There were the phone calls and the crying and the shock and everything that goes along with someone you love dying. Then there was the profound loneliness of not being able to hug another person, to be comforted. I was glad that a kind nurse cared enough for my mom, a stranger, to hold her hand so she wouldn’t be alone, so she would be comforted as she left this life, but I selfishly wondered who would comfort me. My brother and my son immediately said they were going to call the airlines and book flights here. I know I must have sounded unhinged as I yelled at them not to come here. “It’s not safe! You don’t realize how bad it is here!” My son is in New York City, so he knows how bad it can be. My brother is in Montana, so it is still an abstract picture to him. I begged and pleaded and demanded a promise that they wouldn’t come here, and they both finally agreed.
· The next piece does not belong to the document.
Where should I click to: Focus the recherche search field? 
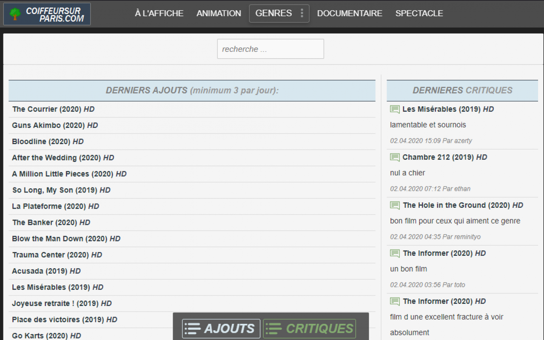(x=271, y=49)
My sister, my nephew and I will bury my mom on Wednesday. I will not be able to be next to them or touch them or hug them, but at least they will be close. We won’t have a funeral until this nightmare is behind us. Then, my son, my brother and others who loved my mom can come and grieve and celebrate her life with us. We’ll laugh at how funny she was and at the irony of delaying her funeral, because if there was anything my mom loved, it was a good funeral. We’ll hug and sit together and share a meal. I think I’ll make corned beef and cabbage.